Leukosexualité: L’hebdomadaire Communautaristo-victimaire Tetu revient en kiosque.

La troisième relance sera-t-elle la bonne ? Après avoir disparu une première fois en 2015, après vingt ans d’existence, puis une deuxième fois en 2018, un an après une seconde tentative, Têtu, magazine LGBT+, revient dans les kiosques ce mercredi 21 novembre, après avoir relancé son site il y a quelques mois de cela. Aux manettes ? Romain Burrel, directeur de la rédaction et Rozenn Le Carboulec, rédactrice en chef. 

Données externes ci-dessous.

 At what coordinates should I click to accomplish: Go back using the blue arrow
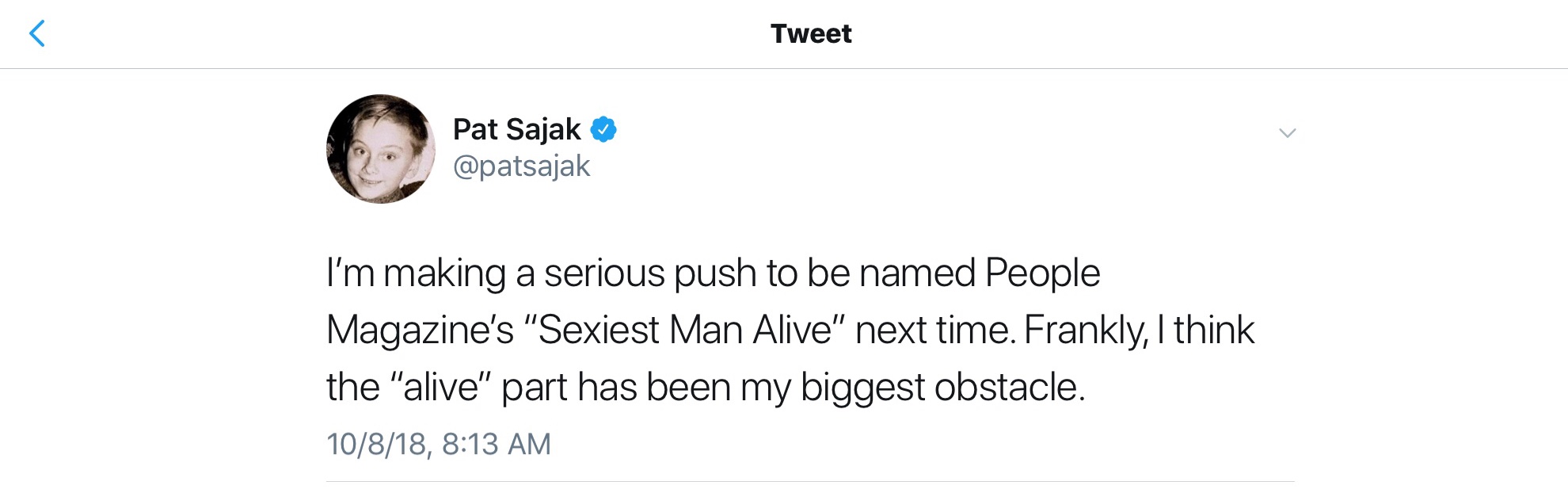tap(37, 34)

De l’amour pour cette première Une

Cette première Une est tendre. On y voit deux hommes s’enlacer, l’un vêtu de (fausse) fourrure, l’autre d’un débardeur. “Et alors ?”, interroge le magazine. Pour ce premier numéro, Romain Burrel, par ailleurs ancien pigiste de Têtu lors de ses précédentes moutures, revendique cette couverture non-anxiogène, sans débat sur la PMA, sans agression homophobe.”C’est compliqué de choisir une Une, c’est certain, surtout pour un titre comme Têtu où le réflexe d’achat se fait généralement par la couverture, analyse-t-il pour L’Express. Mais notre lecteur ne va pas forcément acheter un média pour se faire du mal.”  

 
 

Romain Burrel n’a pas non plus souhaité verser dans le sexy ou le dénudé, comme cela pu être le cas dans les précédentes versions de Têtu. “Ce n’était pas le magazine que je veux faire. Il ne faut pas avoir peur du sexy, évidemment, mais j’avais envie de traiter une autre histoire, je voulais une couverture tendre, qui dit quelque chose.” 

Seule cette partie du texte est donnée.